Liar Liar is an anime that you will be fine not watching. As the name suggests, it’s a show about playing games and outwitting opponents through lies. While on concept it sounds great, the show is a downgrade of characters attempting to play 4D chess if your benchmark is Death Note or other average psychological anime.
Note: There are some spoilers mentioned here but not too overbearing that it spoils the plot twists.
Setting:
This academy is located in an island and divided into different regions where there’s a minor school per region. The student representatives compete among other regions or as individuals for stars. This is set into a future where technology is so advanced that your smart phones can set a game stage with interactive holograms for battles. Stars are everything in this island and each student starts with one. Collecting 7 stars makes one an elite but for another odd gimmick there are special stars that consists of the colors of the rainbow with each having the unique ability to influence the game. I had to lay out the settings first so that reading the plot makes some sense.
Plot:
Hiroto enrolls at Academy Island to look for a childhood friend. On his first day lost at school, he meets Sarasa, the Empress, an unbeatable player with 7 stars by serendipity but a slight misunderstanding caused the two to battle with Hiroto ended up winning and earning the Sarasa’s Red Star. It was at this point when a long kept lie was revealed that Hiroto is obligated to hide as defeating a 7-star student wasn’t just a simple news, but the 7-star student he defeated was the granddaughter of the Academy’s founder and previous owner of the Red Star. Now he has to play the role of an elite gamer within the Academy and the comedic part is just watching him lie his way through to victory.

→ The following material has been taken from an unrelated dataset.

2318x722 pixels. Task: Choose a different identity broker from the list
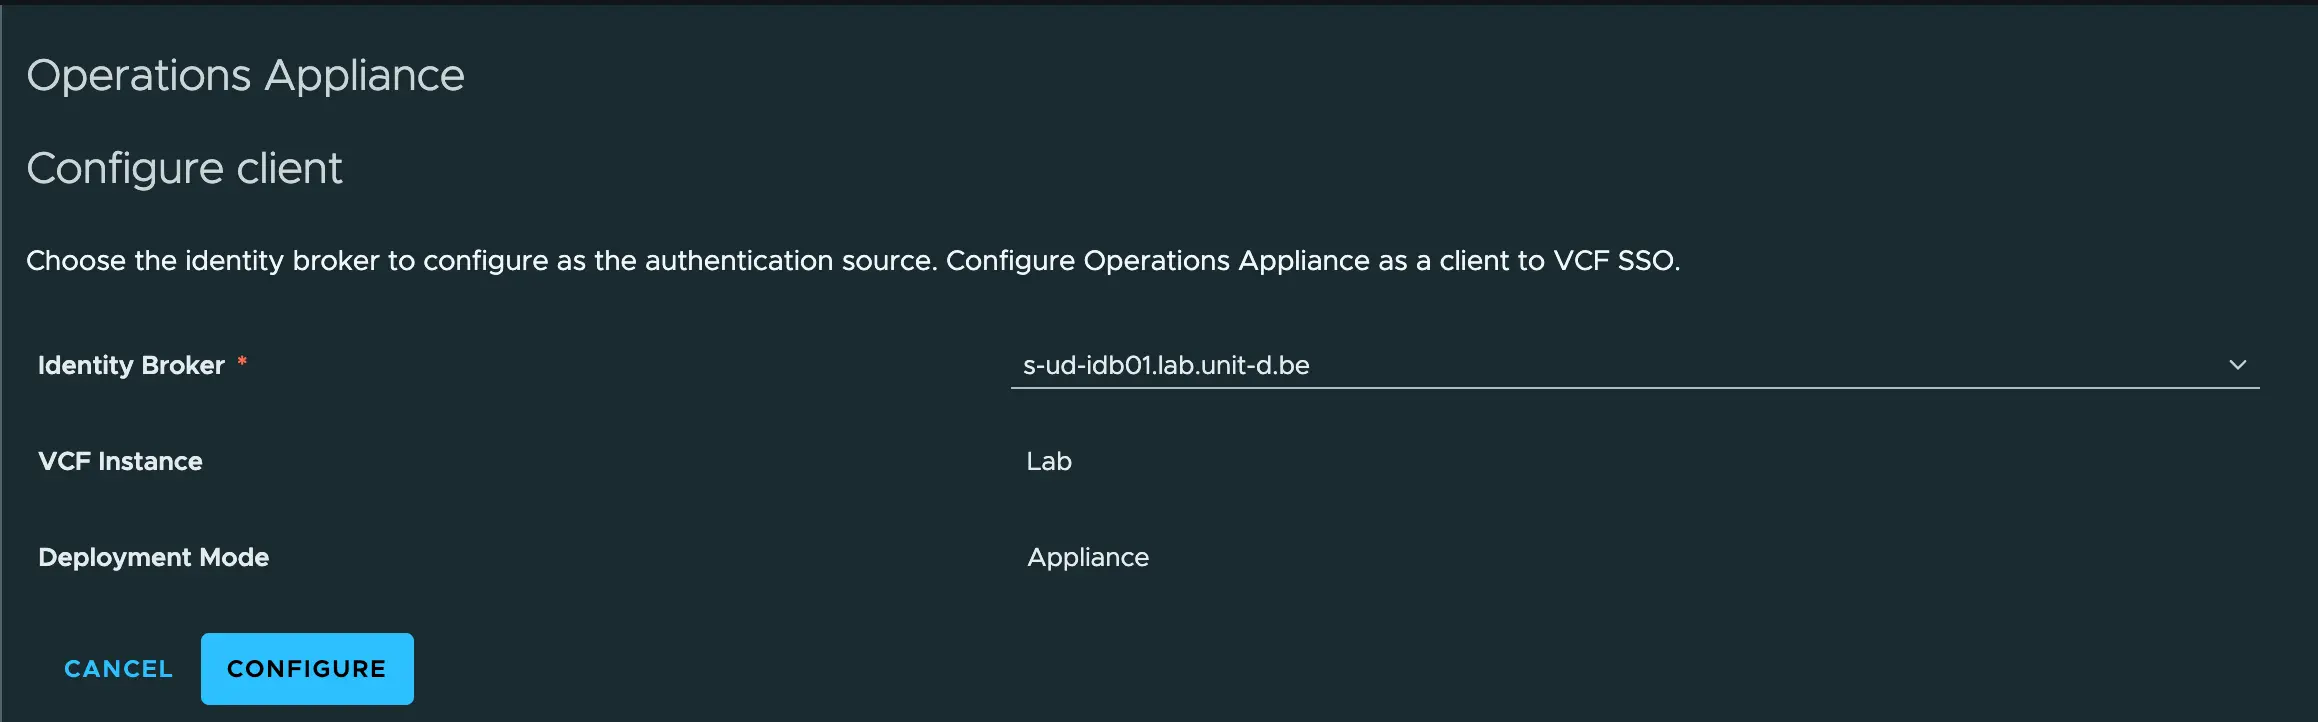2240,364
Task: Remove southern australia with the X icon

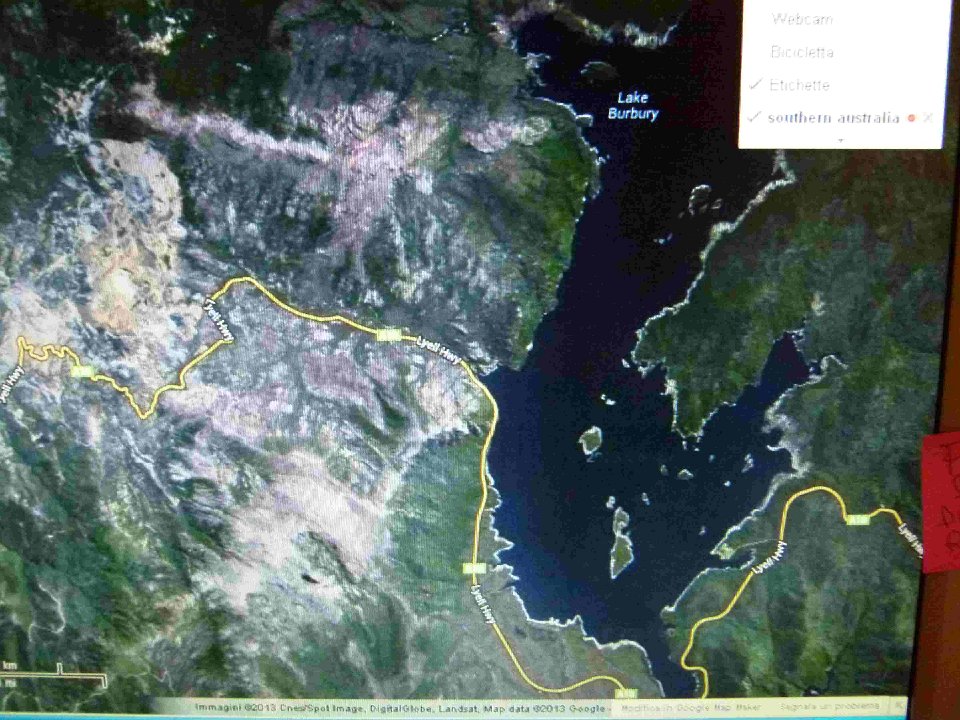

I’m going say it out here that it’s a bad anime and I’ve only picked it up because of a habit to watch non-mainstream anime, or anime that have already been aired years ago which I didn’t get to see just to catch up.
Where does the show fail?
It’s the abundance of convenient solutions to most problems that arise in any game. The opponent may use some underhanded tactics but the protagonist has more overpowered tricks under the umbrella of corporate hacking. In a story where you want to frame the protagonist as a cunning character, they botched it the moment when every victory is mostly handed to him. There are moments when the hacks fail and he has to rely on his own resources to outwit the enemy but these are overshadowed by solutions handed to him.
The world building in this story didn’t get me invested enough because of the nature of how the games change. It’s like every episode there’s a new game idea the characters have to play and you have to pause the show button to process the game rules you eventually wouldn’t care because another game will be introduced on the next episode.
The climactic end for the season was unfulfilling where everything goes for both protagonist and antagonist. It’s like the rules for the game events don’t exist and they are just making up the show as they went along. Other than giving the audience less reasons to be invested in the games, there’s also nothing to ground their expectations except the prevalent idea that the protagonist will outsmart everyone.
The characters just felt like they were there for the plot to proceed and even the subplots can be dismissed because there’s a lack of personality pursuing them. I can’t even feel like the wins the protagonist gets is even deserved because there’s no merit in praising a cheat but the show is about cheating and perpetuating a lie. I think there was a concept that could’ve work but execution was poor.
The Harsh Part:
If you’ve watched Death Note, you’d know this is one of the anime that set the benchmark for characters playing the 4D chess game. Well Liar Liar is that botched up kid friendly version without the high stakes attached per match. You can move on with your life not watching this show because you’re not missing anything and I’ve said this a few times over anime I regretted starting.
Conclusion:
I left this show’s season finale feeling glad it’s finally over just to make a review. If there was another season to follow, I’m not going to bother because there’s nothing really worth coming back to this show. It’s one of those average shows to fill a roster you pull up just to pass the time but you got to be desperate to seek it past page 2 or 3 or beyond of the available list which is how I found it in the first place.
Thank you for your time.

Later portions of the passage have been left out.